Israeli electrical engineer and academic administrator

Yossi Rosenwaks (born 1958) is an Israeli electrical engineer, nanotechnology researcher, and academic administrator. He serves as the president of Afeka Academic College of Engineering in Tel Aviv and is a professor emeritus at the School of Electrical Engineering of Tel Aviv University. He previously served as dean of the Faculty of Engineering at Tel Aviv University from 2014 to 2022.

== Biography ==
Rosenwaks received his PhD in electrical engineering from Tel Aviv University in 1992. He later completed a postdoctoral fellowship at the National Renewable Energy Laboratory (NREL) in the United States. In 1996, he joined the faculty of Tel Aviv University, where he became a full professor in 2005.

== Academic and administrative career ==
During his academic career at Tel Aviv University, Rosenwaks held several leadership positions, including Director of the Wolfson Materials Research Center and the Gordon Center for Energy from 2005 to 2008, Chair of the Department of Physical Electronics from 2011 to 2014, and founder and director of the university's Renewable Energy Center from 2011 to 2017.

■ DATA EXCERPTS
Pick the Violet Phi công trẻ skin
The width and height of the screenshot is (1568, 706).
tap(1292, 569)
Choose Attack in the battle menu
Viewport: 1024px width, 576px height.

---

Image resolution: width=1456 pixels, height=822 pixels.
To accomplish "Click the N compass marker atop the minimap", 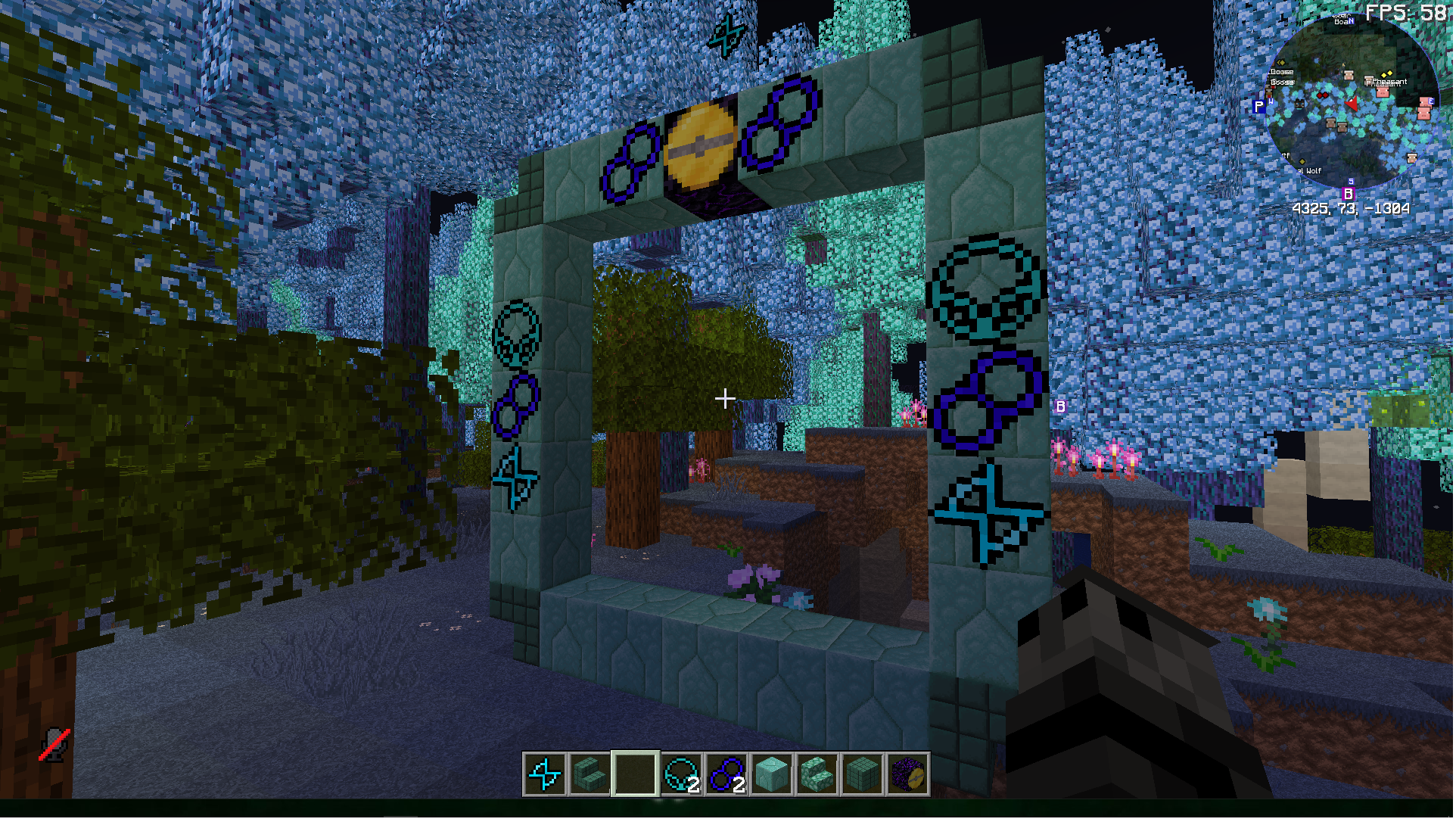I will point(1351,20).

...

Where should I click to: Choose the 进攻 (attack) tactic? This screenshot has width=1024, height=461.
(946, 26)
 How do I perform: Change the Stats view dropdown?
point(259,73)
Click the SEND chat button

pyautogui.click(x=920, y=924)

■ EXERCISE INSTRUCTIONS
1/ Revise the records from the line with "Choose Attack in the battle menu" to the line with "Viewport: 1024px width, 576px height.", replacing "battle menu" with "combat menu" and changing nothing else. Return only those lines.
2/ Write the next part of the text about Yossi Rosenwaks, picking up after its final sentence.

■ EXERCISE RESPONSES
1/
Choose Attack in the combat menu
Viewport: 1024px width, 576px height.

2/
From 2014 to 2022, he served as dean of the Faculty of Engineering at Tel Aviv University. Since 2022, he has been a member of the Israeli Council for Higher Education.

In 2025, Rosenwaks was appointed the fourth president of Afeka Academic College of Engineering, succeeding Ami Moyal.

== Research and academic impact ==
Rosenwaks is known for his research in nanoelectronics, semiconductor physics, nanoscale molecular sensors, and transistor technologies.

He has authored more than 200 scientific articles published in peer-reviewed journals and holds more than 10 patents, several of which led to the establishment of startup companies. According to Google Scholar, his research has been cited thousands of times, achieving an h-index of 53.

Throughout his career, Rosenwaks has supervised over 70 graduate students, several of whom have gone on to hold faculty positions at universities in Israel and internationally.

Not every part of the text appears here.